Post-exertional malaise

People with chronic fatigue syndrome have a worsening of their symptoms after physical, mental or emotional effort. This is called post-exertional malaise and it can last for days or weeks after the exertion.

People who experience post-exertional malaise often struggle to find a good balance between activity and rest. The goal is to remain active without overdoing it.

You may want to keep a daily diary of your activities and symptoms, so you can track how much activity is too much for you. This may help you avoid pushing too hard on the days you feel good, which can result in a "crash" where you feel much worse later.

Alternative medicine

Many alternative therapies have been promoted for chronic fatigue syndrome, but there's not much evidence that they work. Patients with chronic fatigue syndrome may be sensitive to medications, including herbal products and supplements. Treatments that are expensive or potentially harmful should be avoided.

Coping and support

The experience of chronic fatigue syndrome varies from person to person.
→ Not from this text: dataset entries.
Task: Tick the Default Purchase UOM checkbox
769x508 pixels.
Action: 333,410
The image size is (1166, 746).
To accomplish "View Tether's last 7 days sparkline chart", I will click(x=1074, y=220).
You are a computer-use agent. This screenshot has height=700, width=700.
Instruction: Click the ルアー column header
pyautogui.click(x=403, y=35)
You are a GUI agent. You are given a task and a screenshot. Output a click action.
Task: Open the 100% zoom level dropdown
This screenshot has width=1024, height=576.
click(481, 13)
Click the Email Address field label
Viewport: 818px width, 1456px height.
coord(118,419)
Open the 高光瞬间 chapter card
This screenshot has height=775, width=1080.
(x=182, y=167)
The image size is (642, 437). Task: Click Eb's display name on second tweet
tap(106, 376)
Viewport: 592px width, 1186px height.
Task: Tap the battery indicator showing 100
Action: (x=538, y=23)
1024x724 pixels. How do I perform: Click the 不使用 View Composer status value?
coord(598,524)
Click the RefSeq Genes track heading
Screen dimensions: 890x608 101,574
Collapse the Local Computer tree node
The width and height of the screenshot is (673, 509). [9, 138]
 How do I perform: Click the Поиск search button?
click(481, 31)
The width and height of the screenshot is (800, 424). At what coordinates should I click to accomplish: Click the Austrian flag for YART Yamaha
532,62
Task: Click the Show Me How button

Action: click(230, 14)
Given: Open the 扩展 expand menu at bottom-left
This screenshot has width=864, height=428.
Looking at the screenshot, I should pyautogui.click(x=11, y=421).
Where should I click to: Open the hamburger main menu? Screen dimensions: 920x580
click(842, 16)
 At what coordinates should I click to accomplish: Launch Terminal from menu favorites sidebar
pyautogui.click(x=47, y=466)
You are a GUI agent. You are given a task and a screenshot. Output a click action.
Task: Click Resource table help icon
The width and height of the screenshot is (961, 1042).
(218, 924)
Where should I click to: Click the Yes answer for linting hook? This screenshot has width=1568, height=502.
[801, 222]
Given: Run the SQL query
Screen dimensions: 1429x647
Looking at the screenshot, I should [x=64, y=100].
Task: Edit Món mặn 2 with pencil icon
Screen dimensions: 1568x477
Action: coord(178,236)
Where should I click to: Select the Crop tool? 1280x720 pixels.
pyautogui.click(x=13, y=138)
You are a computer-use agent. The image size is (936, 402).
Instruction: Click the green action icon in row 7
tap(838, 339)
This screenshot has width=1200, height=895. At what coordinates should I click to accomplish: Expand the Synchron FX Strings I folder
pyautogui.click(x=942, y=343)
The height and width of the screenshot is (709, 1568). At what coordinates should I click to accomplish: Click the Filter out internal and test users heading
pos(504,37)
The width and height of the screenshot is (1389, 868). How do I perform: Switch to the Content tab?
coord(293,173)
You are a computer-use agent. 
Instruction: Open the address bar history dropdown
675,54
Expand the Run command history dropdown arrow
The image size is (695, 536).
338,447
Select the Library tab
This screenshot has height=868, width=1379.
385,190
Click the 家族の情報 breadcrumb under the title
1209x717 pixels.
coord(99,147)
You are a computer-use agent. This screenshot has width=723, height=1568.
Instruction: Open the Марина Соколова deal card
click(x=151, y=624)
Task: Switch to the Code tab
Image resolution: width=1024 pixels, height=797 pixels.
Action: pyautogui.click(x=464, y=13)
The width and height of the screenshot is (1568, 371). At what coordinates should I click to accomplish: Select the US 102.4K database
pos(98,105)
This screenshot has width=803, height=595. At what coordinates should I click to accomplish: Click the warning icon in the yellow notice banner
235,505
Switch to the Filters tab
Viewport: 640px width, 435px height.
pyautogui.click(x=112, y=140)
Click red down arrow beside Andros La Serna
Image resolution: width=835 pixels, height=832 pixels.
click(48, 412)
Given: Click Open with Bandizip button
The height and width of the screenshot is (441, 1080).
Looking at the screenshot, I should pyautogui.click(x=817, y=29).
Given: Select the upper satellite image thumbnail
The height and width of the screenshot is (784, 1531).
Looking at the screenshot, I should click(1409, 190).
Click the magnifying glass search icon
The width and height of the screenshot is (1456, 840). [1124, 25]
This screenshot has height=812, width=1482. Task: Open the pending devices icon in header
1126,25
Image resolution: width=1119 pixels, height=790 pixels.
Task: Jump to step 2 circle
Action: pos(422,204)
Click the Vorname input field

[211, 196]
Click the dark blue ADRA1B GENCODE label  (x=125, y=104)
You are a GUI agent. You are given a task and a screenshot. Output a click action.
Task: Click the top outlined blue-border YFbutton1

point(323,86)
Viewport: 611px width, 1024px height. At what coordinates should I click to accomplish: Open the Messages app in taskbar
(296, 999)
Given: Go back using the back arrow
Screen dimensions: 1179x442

Emotional support and counseling may help you and your loved ones deal with the uncertainties and restrictions of this disorder.

You may find it therapeutic to join a support group and meet other people with chronic fatigue syndrome. Support groups aren't for everyone, and you may find that a support group adds to your stress rather than relieves it. Experiment and use your own judgment to determine what's best for you.

Preparing for your appointment

If you have signs and symptoms of chronic fatigue syndrome, you're likely to start by seeing your family doctor or a general practitioner. It can be difficult to absorb all of the information provided during an appointment, so you might want to arrange for a friend or family member to accompany you. Having someone else hear the information can help you later in case there's something you missed or forgot.

What you can do

Before your appointment, you may want to write a list that includes:

  • Your signs and symptoms. Be thorough. While fatigue may be affecting you most, other symptoms — such as memory problems or headaches — also are important to share with your doctor.
  • Key personal information. Recent changes or major stressors in your life can play a very real role in your physical well-being.
  • Health information. List any other conditions for which you're being treated and the names of any medications, vitamins or supplements that you take regularly.
  • Questions to ask your doctor. Creating your list of questions in advance can help you make the most of your time with your doctor.

For chronic fatigue syndrome, some basic questions to ask your doctor include:

  • What are the possible causes of my symptoms or condition?
  • What tests do you recommend?
  • If these tests don't pinpoint the cause of my symptoms, what additional tests might I need?
  • On what basis would you make a diagnosis of chronic fatigue syndrome?
  • Are there any treatments or lifestyle changes that could help my symptoms now?
  • Do you have any printed materials I can take with me? What websites do you recommend?
  • What activity level should I aim for while we're seeking a diagnosis?
  • Do you recommend that I also see a mental health provider?

Don't hesitate to ask other questions during your appointment as they occur to you.

What to expect from your doctor

Your doctor is likely to ask you a number of questions, such as:

  • What are your symptoms and when did they begin?
  • Does anything make your symptoms better or worse?
  • Do you have problems with memory or concentration?
  • Are you having trouble sleeping?
  • How often do you feel depressed or anxious?
  • How much do your symptoms limit your ability to function? For example, have you ever had to miss school or work because of your symptoms?
  • What treatments have you tried so far for this condition? How have they worked?